If you read and listen to the media, you could be forgiven for acting cautiously with any significant or ambition plans. The danger is that caution could lead to hesitation and before you know it, you have missed the opportunities that were there for the taking.

For us it is an ideal time to review our capital expenditure plans and working capital requirements for the year ahead.

Over the past three years we have invested more than £70m in new equipment which has been funded through a combination of cash deposits, term debt, on balance sheet hire purchase finance and off-balance sheet operating leases. We have used a variety of funding sources from high street banks to boutique finance houses and peer to peer lending.

Currently we have built up a panel of over 20 funders, each with different information requirements, risk assessments, margins of return, appetite, turnaround time frames and documentation processes.

It can be a minefield and needs constantly managing as the mix of funders are constantly changing as new funders appear and others fall off.

I start by reviewing each funder the same way you review all key suppliers. If you are not happy with the pricing, turnaround time, security required, your account manager or information requests then you need to replace them.

It's also a good time to pitch your business to funders as they would have had their previous year's achievements wiped clean and with new ambitious targets installed.

It can be difficult to move funders as inherently we are loyal to banks who have supported us before. In my case, 0.5% improvement adds £125,000 to the bottom line in the first year.

My advice is to take stock of your finance requirements, pitch them to a number of funders, review their replies and then select your partner. You will be surprised by the potential margin savings.

The benefit of doing this is that you can spend the rest of year focusing on value added activities that will grow your underlying business.

- Short task 1:
Using the passage on business financing, answer the following:
(a) How much has been invested in new equipment over the past three years?
(b) How many funders make up the current panel?
(c) What does a 0.5% improvement add to the bottom line in the first year?

- Exercise inputs:
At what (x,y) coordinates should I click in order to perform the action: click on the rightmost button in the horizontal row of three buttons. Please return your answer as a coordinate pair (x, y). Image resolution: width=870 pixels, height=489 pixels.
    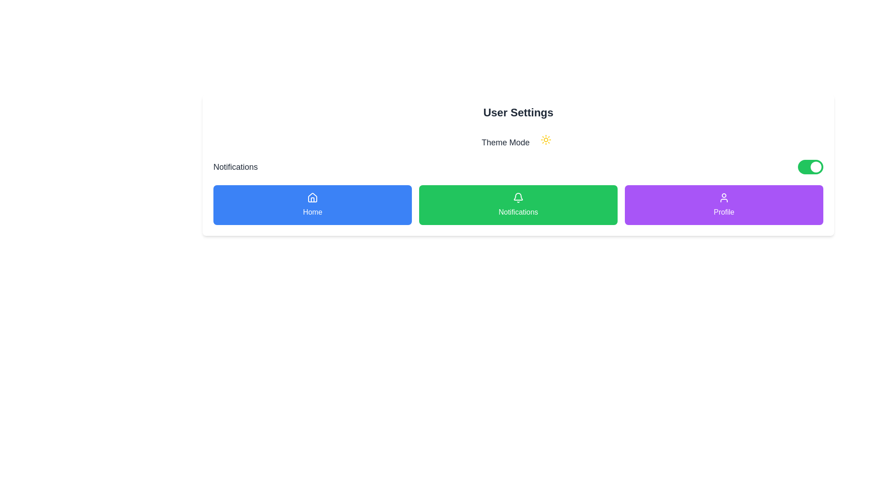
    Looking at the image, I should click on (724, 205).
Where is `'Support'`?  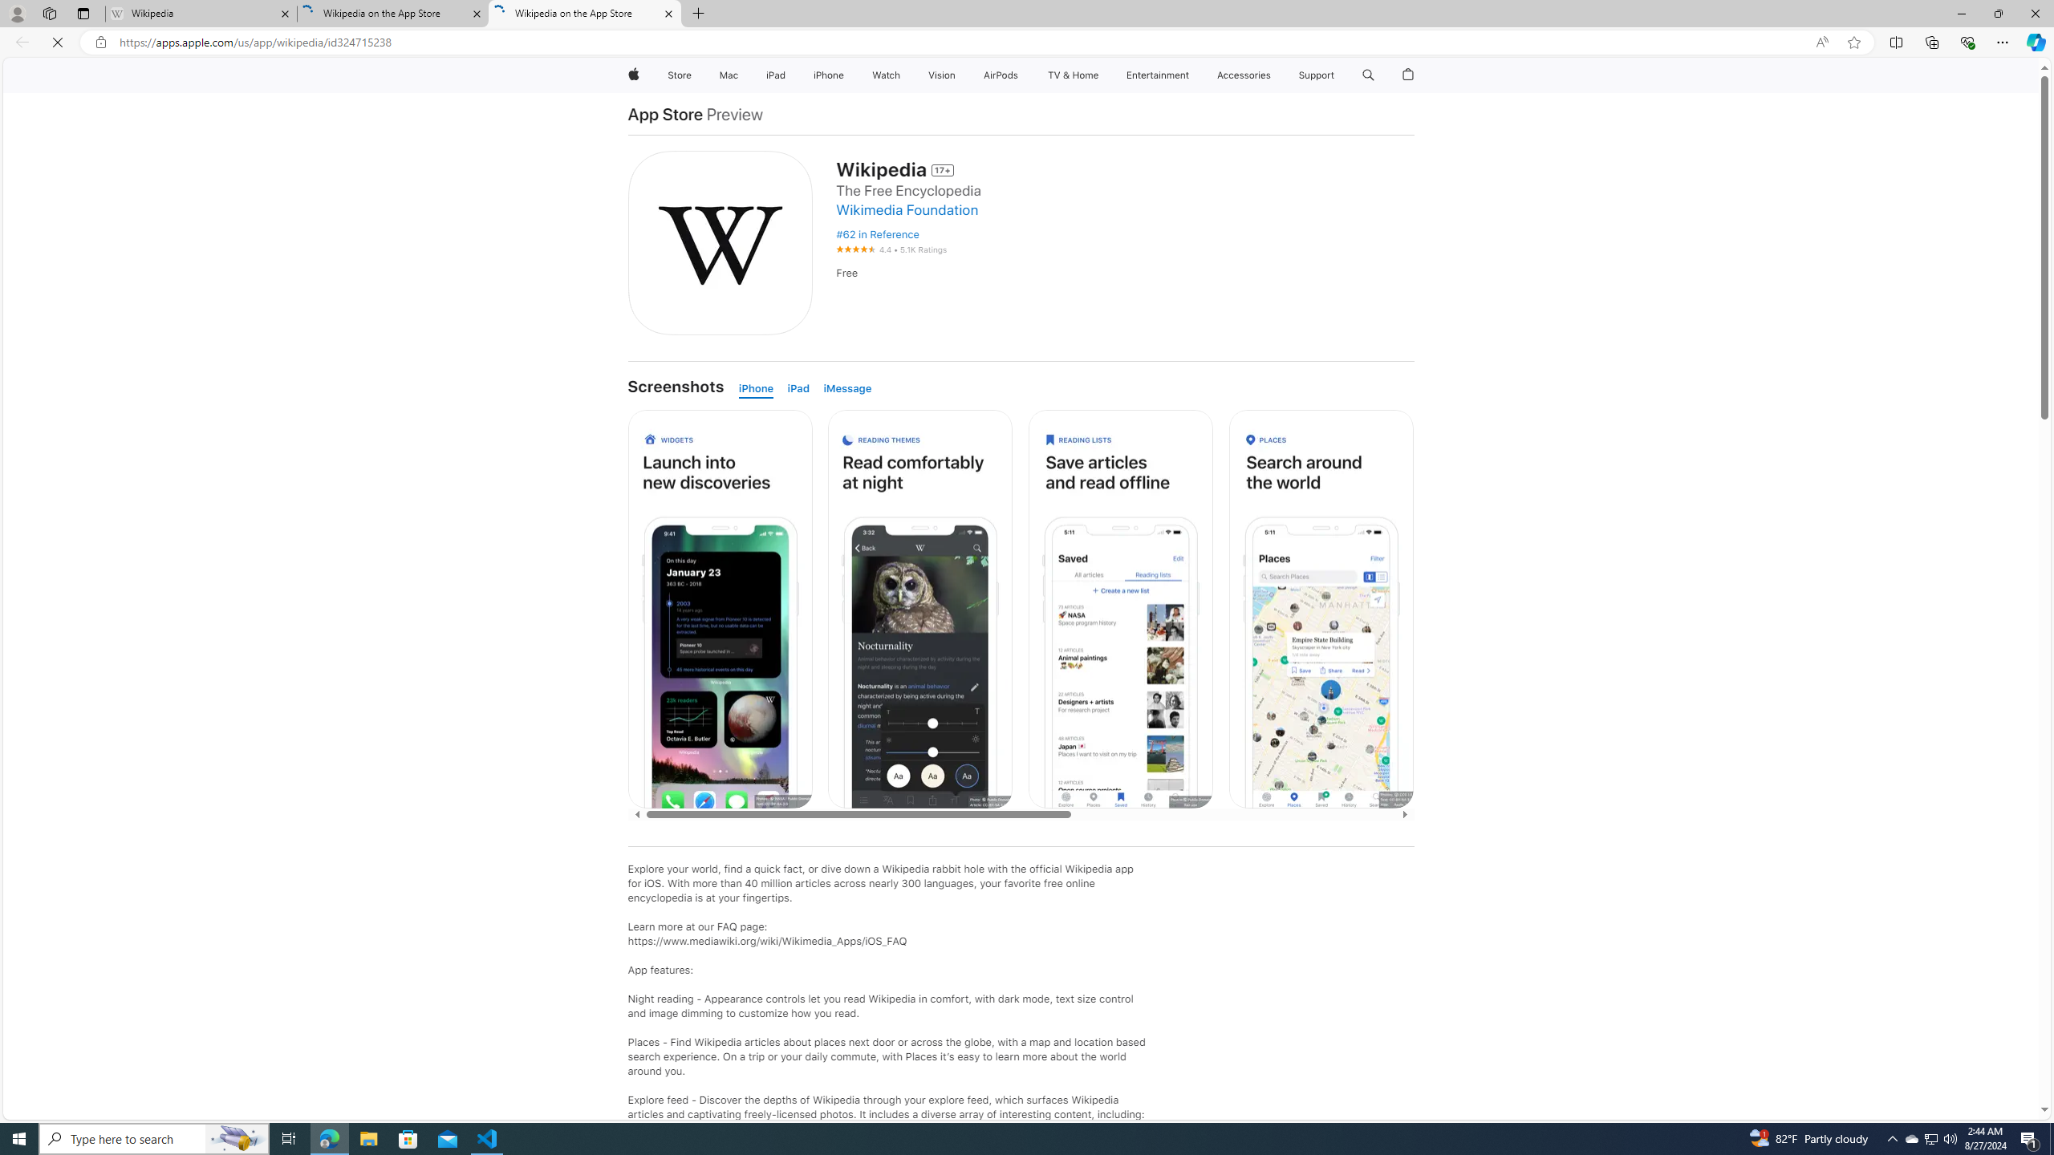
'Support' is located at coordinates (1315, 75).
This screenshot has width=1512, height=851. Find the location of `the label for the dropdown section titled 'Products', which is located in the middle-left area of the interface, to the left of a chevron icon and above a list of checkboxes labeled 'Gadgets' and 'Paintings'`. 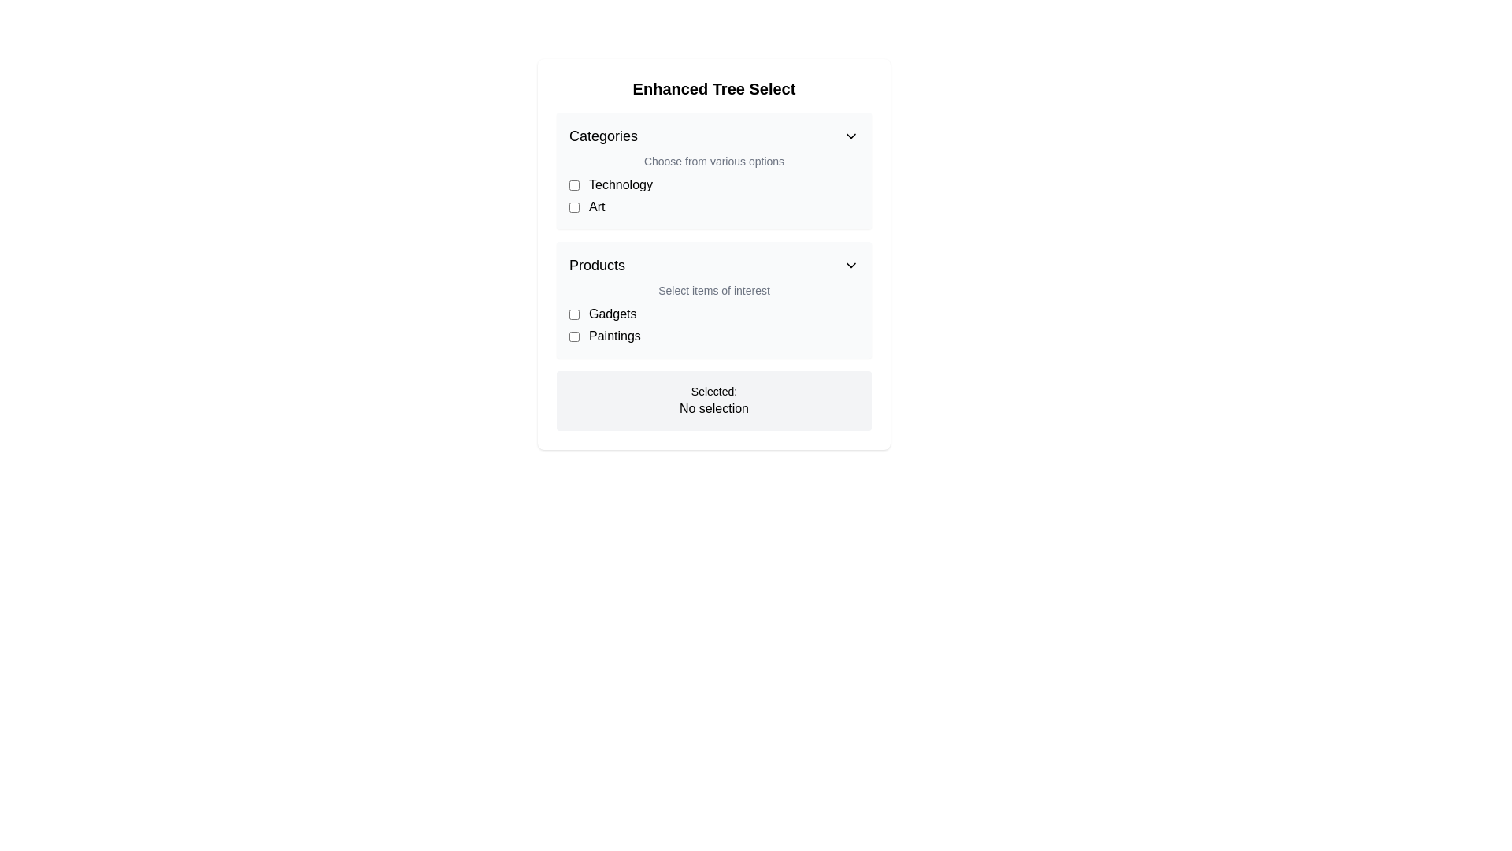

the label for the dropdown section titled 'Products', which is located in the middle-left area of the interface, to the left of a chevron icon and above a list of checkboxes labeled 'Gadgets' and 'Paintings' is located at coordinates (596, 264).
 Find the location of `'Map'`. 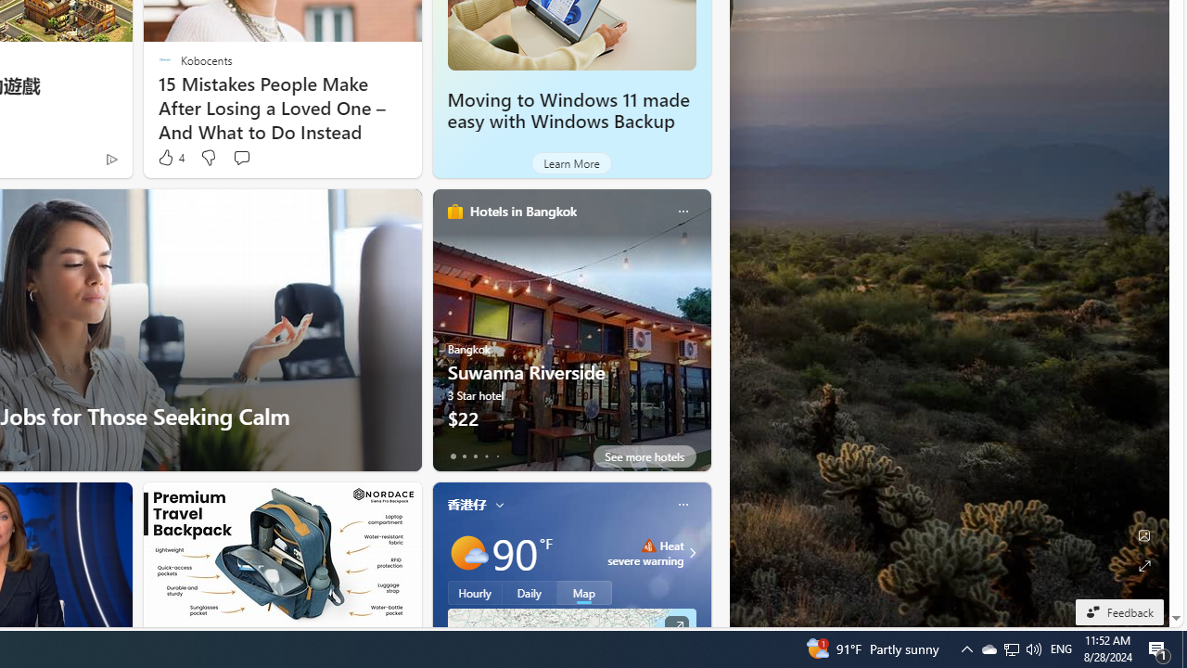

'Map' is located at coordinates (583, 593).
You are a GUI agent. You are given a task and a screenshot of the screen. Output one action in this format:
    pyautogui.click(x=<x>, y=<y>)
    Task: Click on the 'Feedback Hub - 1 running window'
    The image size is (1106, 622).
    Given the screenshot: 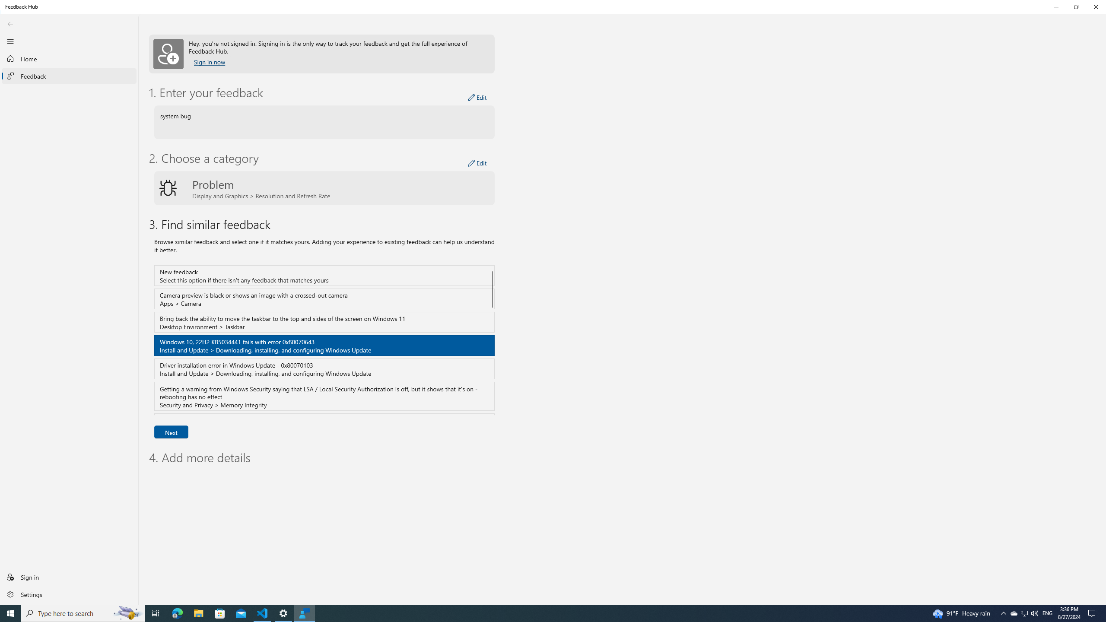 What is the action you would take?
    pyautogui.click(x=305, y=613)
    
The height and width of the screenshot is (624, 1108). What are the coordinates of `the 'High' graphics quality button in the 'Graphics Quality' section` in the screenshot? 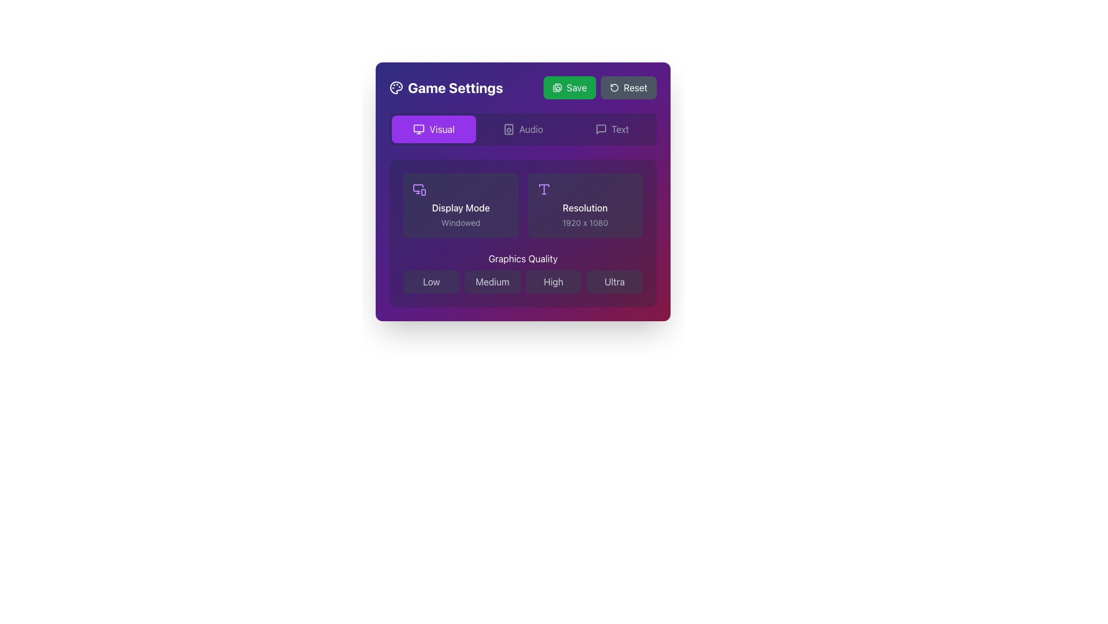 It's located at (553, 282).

- Short task 2:
Arrange the stretch of the records from their start through the line containing "coordinates (1315, 75)." as a JSON list of strings, one string per line, with blank lines and pictures omitted.

- Complete output 1:
(a) More than £70m.
(b) Over 20.
(c) £125,000.

- Complete output 2:
[
  "At what (x,y) coordinates should I click in order to perform the action: click on the rightmost button in the horizontal row of three buttons. Please return your answer as a coordinate pair (x, y). Image resolution: width=870 pixels, height=489 pixels.",
  "    Looking at the image, I should click on (724, 205).",
  "Where is `'Support'`?  ",
  "'Support' is located at coordinates (1315, 75)."
]